*Written instruction 1:*
In the box office dataset text, which field is used to download the weekly box office dataset?
*Written instruction 2:*
Transcribe the part of the box office dataset text that opens with the words containing "### 0.1. Manage" and closes with "return datetime.datetime.now().strftime('%Y-%m-%d %H:%M:%S')".

*Given text:*

Begin

We will use `resourceDownloadUrl` to download the weekly box office dataset.

Note that some of the datasets were stored in JSON format as well as CSV. For example, `response_results[96]` and `response_results[97]` represent the same dataset, one was stored with CSV, the other was stored with JSON.

In [3]:
print('responses[96]: ', responses[96]['resourceDescription'], '\n'
      'responses[97]: ', responses[97]['resourceDescription'], '\n')

responses[96]:  2020年6月1日至2020年6月7日全國電影票房統計數據 
responses[97]:  2020年6月1日至2020年6月7日全國電影票房統計數據JSON格式 



So we must not include the duplicated JSON datasets later.

### 0.1. Manage the responses

Functions under `response_results` class manage the response data.

In [4]:
def get_time():
    return datetime.datetime.now().strftime('%Y-%m-%d %H:%M:%S')

In [5]:
class response_results: 
    def shape_data_list(keep_id_list, responses):
        urls = []
        data_list = []
        for jj in keep_id_list:
            filename = responses[jj]['resourceDescription']
            start_date = filename.split('至')[0]
            start_date = start_date.replace('年', '/').replace('月', '/').replace('日', '')
            url = responses[jj]['resourceDownloadUrl']
            urls.append(url)
            table = pd.read_csv(url)
            table['統計起始日'] = start_date
            data_list.append(table)
        return data_list
    
    def data_list_to_data_frame(data_list):
        data = pd.concat(data_list, axis = 0)
        new_colname = ['統計起始日', '上映日期', '中文片名', '國別地區', '上映院數', '累計銷售票數', '累計銷售金額']
        return data[new_colname]
        
    def fix_data_bug(data):
        data = data.replace({ '上映日期': '2019/0807' }, '2019/08/07')
        return data

`shape_data_list()`: the for loop inside the function completes the follow things:
1. get the download URL of each dataset from `resourceDownloadUrl` and import the CSV with the URLs
2. store the statistical started dates of each dataset as a new column, `統計起始日`
3. concatenate all CSVs

`data_list_to_data_frame()`: concatenate the `data_list` into a pandas dataframe, and only keep the columns that will be used in the analysis later

`fix_data_bug()`: deal with some known bugs I have found in this box office dataset
1. one record has date format error: `data['上映日期'][4829]` returns `'2019/0807'`

Compare the # of the weeks in the new and existing dataset.

In [6]:
keep_id_list = []
for ii in range(len(responses)):
    filename = responses[ii]['resourceDescription']
    if 'JSON格式' not in filename:
        keep_id_list.append(ii)
dataset_count = len(keep_id_list)

End

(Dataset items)
Begin

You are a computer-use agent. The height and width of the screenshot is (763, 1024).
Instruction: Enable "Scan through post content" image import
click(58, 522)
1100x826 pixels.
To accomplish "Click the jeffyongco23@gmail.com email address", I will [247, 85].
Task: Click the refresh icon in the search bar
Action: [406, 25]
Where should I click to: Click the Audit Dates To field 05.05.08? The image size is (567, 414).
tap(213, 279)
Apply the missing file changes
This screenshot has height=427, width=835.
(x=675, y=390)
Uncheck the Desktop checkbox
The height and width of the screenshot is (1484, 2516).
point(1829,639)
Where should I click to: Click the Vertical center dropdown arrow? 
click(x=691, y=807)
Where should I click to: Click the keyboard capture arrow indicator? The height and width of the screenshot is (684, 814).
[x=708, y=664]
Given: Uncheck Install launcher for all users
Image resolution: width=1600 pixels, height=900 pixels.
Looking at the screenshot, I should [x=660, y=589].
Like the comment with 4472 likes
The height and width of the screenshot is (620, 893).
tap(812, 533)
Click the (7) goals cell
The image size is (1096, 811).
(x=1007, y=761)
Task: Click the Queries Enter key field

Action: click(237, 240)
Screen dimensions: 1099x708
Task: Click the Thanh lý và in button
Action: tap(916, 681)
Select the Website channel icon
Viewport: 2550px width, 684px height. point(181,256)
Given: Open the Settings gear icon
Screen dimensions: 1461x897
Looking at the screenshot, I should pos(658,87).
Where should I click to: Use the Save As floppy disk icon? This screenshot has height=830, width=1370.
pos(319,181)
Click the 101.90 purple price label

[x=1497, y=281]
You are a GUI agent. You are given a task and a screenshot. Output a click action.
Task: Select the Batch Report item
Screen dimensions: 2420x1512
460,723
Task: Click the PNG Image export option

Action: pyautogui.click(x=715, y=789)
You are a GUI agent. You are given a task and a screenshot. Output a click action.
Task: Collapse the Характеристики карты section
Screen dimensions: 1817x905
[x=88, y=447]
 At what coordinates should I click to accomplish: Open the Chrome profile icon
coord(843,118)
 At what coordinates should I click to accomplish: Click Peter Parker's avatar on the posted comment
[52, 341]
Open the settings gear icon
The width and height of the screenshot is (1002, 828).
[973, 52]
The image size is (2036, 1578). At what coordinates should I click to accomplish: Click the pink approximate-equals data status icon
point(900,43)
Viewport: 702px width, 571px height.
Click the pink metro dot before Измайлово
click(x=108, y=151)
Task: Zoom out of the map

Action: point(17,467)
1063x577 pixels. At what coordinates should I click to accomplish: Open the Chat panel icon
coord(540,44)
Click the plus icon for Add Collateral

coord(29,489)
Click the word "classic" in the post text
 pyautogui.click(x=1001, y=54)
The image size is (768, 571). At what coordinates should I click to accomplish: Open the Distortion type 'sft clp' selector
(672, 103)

End

*Full solution 1:*
`resourceDownloadUrl`

*Full solution 2:*
### 0.1. Manage the responses

Functions under `response_results` class manage the response data.

In [4]:
def get_time():
    return datetime.datetime.now().strftime('%Y-%m-%d %H:%M:%S')